* **Directions for this task**: Below are lines of data; restate word for word those running from the line containing "Insert image via editor toolbar icon" to the line containing "Click the horizontal", inclusive, and no others.

* **Exercise inputs**:
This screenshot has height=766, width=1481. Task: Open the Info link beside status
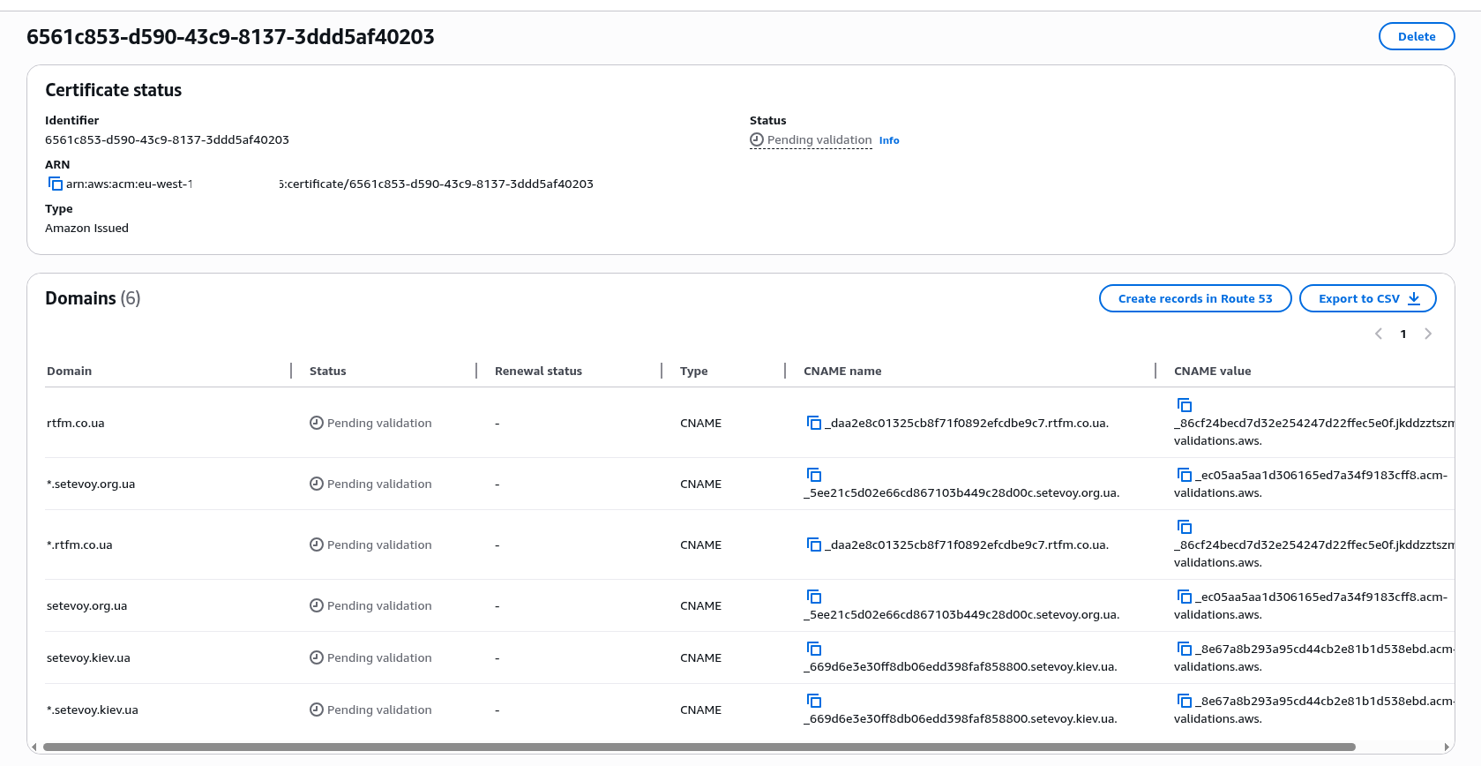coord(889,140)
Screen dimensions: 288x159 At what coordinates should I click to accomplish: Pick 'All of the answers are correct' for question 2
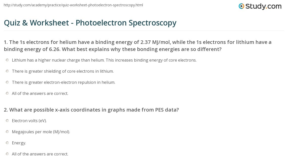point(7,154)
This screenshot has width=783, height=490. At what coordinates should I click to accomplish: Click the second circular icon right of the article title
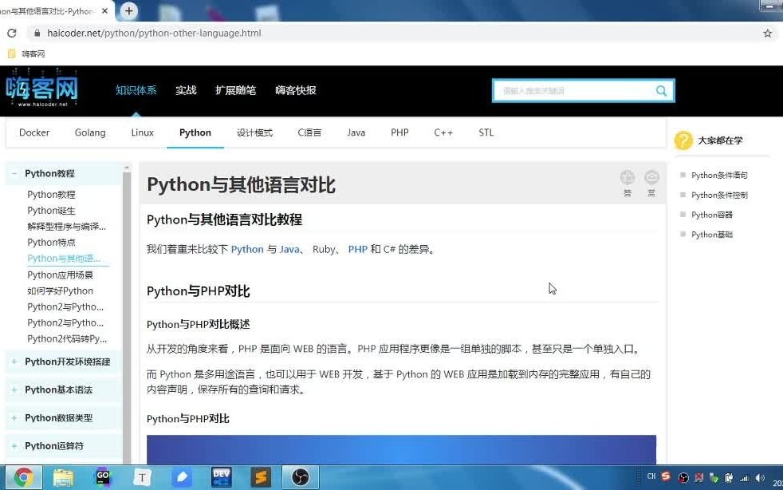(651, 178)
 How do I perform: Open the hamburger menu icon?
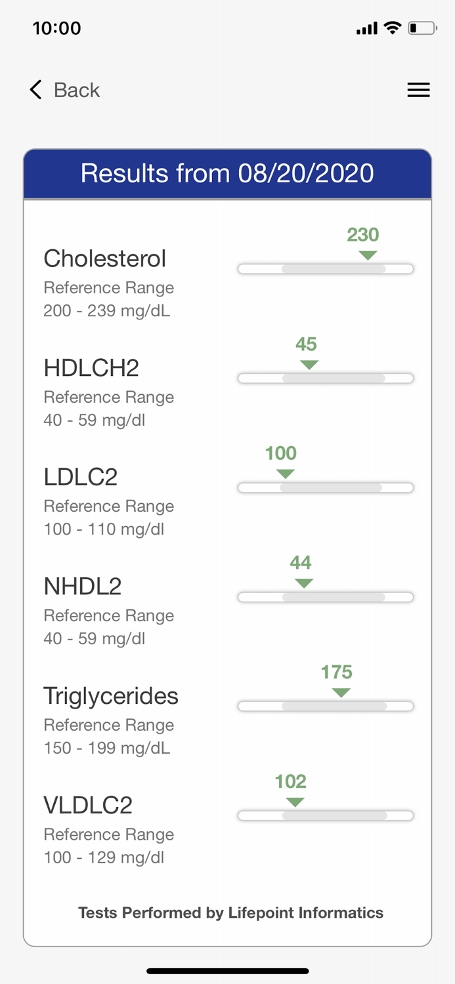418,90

* * *

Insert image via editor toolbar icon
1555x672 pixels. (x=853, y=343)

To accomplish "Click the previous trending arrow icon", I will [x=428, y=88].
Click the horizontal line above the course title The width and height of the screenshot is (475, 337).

--

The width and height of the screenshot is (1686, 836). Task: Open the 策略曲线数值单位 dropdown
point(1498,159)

* **Written solution**:
Insert image via editor toolbar icon
1555x672 pixels. (x=853, y=343)

To accomplish "Click the previous trending arrow icon", I will [x=428, y=88].
Click the horizontal line above the course title The width and height of the screenshot is (475, 337).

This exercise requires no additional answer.